In the following are some of the most recent works that address the security challenges of the Ethereum blockchain P2P networks:

  • This paper [14] generally focuses on the security issues of each layer in the Ethereum blockchain such as the network layer by providing an in-depth analysis covering the following three areas:

    1. Its potential attacks like eclipse attack and account hijacking attack.
    2. The vulnerabilities that lead to them for example the unlimited nodes creation vulnerability, the uncapped incoming connections vulnerability.
    3. The effects of each incident such as double spending, or denial of Service (DoS).

    In addition to providing an overview of the effectiveness and the limitations of the existing Intrusion Detection Systems (IDS) as a defense technique against these attacks.

  • This paper [15] proposes the GossipSub protocol and its two components, the mesh construction and the score function. The GossipSub is a messaging protocol that enables rapid and robust message transmission in permissionless networks, such as the Ethereum 2.0 network layer, to make it, on the one hand, more secure against various types of attacks (such as the Sybil attack, the Eclipse attack, and the Cold Boot attack), and on the other hand, to facilitate a faster transmission of the messages within the network. In addition, the authors describe some of the countermeasures featured in the GossipSub protocol, such as controlled mesh maintenance, opportunistic grafting, and adaptive gossip distribution. In conclusion, the writers evaluate the GossipSub protocol against various attacks and demonstrate its resistance to these attacks.

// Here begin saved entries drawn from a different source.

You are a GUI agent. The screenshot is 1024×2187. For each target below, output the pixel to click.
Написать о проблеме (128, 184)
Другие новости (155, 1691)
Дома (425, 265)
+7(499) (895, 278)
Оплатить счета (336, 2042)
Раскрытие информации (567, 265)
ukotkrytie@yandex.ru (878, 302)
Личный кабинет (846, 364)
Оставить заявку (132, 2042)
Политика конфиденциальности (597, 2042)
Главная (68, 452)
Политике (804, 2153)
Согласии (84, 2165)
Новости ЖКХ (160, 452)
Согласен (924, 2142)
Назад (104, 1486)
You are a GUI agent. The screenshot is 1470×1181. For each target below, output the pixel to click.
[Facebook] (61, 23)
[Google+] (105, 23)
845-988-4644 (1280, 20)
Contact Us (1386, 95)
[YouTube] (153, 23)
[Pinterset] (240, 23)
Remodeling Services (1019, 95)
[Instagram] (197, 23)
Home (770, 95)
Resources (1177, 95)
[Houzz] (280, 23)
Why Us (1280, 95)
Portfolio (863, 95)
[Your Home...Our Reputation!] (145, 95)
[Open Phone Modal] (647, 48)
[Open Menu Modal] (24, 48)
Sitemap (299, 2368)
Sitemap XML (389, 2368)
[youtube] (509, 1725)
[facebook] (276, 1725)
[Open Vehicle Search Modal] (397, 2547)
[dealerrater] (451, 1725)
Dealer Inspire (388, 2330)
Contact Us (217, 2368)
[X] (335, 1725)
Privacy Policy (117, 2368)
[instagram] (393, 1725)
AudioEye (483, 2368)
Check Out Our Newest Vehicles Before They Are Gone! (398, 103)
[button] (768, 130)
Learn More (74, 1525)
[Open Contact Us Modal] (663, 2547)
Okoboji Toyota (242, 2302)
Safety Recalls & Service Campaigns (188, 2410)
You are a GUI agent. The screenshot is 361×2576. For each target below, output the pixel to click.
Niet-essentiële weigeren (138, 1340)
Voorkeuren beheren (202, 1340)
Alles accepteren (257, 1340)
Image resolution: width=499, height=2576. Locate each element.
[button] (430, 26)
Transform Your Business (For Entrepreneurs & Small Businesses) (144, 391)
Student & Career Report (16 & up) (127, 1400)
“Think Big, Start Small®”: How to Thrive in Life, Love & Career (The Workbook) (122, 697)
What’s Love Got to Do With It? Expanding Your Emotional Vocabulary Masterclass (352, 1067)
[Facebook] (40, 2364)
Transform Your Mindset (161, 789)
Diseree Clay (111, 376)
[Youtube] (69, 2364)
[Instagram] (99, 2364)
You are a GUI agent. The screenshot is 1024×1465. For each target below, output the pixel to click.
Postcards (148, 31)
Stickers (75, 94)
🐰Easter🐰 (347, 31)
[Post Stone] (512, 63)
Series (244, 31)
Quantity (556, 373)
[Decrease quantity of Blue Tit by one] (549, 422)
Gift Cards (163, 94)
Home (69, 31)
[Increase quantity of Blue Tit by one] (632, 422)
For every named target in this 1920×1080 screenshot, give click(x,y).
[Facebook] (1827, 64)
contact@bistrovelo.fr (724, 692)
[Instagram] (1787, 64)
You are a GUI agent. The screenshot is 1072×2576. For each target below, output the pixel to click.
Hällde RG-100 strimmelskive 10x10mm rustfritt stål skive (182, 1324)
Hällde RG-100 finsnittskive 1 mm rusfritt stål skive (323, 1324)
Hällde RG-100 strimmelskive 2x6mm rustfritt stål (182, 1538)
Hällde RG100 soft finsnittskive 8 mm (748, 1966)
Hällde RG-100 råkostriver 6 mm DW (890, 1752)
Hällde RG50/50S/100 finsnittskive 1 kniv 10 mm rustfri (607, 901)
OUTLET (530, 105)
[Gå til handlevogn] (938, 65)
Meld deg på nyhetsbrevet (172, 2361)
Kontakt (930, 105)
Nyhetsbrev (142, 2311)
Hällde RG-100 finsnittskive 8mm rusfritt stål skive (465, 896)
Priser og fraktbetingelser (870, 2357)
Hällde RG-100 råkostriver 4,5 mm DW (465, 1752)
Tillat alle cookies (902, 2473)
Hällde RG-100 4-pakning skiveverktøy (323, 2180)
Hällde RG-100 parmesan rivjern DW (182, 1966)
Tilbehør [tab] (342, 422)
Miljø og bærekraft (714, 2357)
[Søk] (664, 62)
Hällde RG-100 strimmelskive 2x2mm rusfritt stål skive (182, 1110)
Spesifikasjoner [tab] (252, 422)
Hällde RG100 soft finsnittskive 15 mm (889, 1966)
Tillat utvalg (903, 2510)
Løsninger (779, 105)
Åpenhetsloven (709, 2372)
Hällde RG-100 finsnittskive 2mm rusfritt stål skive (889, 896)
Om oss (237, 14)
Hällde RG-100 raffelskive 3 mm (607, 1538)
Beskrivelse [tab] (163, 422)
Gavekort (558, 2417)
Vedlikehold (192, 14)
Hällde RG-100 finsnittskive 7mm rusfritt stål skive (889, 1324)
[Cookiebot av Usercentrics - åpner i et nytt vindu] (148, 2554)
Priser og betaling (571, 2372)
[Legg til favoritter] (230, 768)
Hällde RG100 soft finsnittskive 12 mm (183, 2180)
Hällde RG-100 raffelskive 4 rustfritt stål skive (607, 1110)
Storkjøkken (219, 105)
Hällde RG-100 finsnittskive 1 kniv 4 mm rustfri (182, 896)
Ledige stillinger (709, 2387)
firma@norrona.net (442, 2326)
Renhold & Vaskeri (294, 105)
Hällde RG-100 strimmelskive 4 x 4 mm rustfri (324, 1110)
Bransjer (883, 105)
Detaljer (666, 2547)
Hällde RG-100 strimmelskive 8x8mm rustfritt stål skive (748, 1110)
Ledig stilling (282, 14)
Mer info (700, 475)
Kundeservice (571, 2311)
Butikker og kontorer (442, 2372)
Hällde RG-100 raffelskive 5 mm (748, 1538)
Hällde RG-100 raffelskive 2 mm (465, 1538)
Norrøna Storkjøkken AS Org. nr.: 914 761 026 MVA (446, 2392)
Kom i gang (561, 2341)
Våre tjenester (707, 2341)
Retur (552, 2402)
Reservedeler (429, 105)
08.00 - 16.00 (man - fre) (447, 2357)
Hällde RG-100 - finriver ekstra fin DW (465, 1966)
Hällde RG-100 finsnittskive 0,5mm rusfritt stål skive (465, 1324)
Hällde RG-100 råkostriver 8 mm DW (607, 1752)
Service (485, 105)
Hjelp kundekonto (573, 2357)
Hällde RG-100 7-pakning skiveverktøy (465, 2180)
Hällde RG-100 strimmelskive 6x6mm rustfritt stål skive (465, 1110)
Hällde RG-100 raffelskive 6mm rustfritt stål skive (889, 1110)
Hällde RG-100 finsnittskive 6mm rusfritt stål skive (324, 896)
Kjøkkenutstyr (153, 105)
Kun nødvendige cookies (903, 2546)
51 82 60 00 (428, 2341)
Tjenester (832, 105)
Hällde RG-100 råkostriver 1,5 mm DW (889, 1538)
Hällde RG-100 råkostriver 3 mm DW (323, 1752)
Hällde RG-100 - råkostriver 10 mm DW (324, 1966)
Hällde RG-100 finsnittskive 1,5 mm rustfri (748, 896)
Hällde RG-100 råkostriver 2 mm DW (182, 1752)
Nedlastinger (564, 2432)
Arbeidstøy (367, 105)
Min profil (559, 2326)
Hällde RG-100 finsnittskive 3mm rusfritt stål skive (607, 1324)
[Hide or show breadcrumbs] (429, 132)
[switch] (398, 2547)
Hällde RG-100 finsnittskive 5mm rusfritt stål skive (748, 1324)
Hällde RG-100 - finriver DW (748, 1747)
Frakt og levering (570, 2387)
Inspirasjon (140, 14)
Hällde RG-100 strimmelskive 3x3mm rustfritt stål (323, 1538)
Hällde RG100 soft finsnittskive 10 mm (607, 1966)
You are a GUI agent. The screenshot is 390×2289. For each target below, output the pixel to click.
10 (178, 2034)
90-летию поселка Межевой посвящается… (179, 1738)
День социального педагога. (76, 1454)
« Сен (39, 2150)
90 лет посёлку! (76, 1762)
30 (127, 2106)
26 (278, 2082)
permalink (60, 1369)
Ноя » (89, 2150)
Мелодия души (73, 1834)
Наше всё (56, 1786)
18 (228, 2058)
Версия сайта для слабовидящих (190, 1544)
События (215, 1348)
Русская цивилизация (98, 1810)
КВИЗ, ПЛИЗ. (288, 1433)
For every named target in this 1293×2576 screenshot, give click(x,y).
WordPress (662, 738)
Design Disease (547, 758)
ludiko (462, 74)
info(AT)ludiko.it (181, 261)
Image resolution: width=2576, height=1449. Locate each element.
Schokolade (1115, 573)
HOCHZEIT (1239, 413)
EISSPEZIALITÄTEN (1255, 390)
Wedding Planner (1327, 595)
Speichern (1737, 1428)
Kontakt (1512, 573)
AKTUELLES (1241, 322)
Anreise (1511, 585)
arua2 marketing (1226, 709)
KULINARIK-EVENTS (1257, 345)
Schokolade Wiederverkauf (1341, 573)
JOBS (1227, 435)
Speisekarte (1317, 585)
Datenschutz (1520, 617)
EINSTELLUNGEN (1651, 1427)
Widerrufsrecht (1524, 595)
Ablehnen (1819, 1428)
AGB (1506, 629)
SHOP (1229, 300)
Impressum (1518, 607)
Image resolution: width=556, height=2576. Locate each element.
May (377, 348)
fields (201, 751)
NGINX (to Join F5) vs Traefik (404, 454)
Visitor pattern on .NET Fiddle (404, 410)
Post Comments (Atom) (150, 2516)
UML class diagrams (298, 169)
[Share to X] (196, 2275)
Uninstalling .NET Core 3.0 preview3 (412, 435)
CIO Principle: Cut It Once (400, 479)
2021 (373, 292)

  • In this study [16], the authors first highlight some of the Eth2 network structure, the network ecosystem, and the potential dangers it could pose. In addition, the writers comprehensively investigate the Eth2 mainnet's P2P network by developing a monitoring tool called Armiarma. This tool consists of two components, the Armiarma crawler and the Armiarma analyzer, to address the absence of information and the missing insights regarding the performance of the GossipSub protocol and its peers on the Eth2 main network. Furthermore, an experiment was conducted to evaluate the capabilities of the proposed approach, and an analysis of the gathered outcomes was grouped into the following three parts:

    1. Eth2 Network Analysis
    2. Eth2 Clients Interaction
    3. Individual Peer Analysis

    Moreover, the analysis identifies several issues with the Eth2 Beacon Chain, including geographical, implementation, and physical hosting of the Eth2 validators. Finally, the authors conclude that the network is behaving healthily; however, some decentralization-related issues still need to be considered.

  • This research [17] discusses "the eclipse attacks" on the Ethereum P2P Network. An eclipse attack is an attack that allows an adversary to isolate a target node within the P2P network by gaining complete control of a node's access to information or control over everything that the node sees. This attack is discussed in the context of the Ethereum P2P Network. The authors developed an eclipse-attack detection model called ETH-EDS that mainly targets the Ethereum platform. This model used the random forest classification technique to examine both normal and attack data packets in the network. The collected data packets included details like the size of the tags packets, the frequency with which they were accessed, and the access time. The findings of the experiments show that malicious network nodes could be identified with a high degree of precision.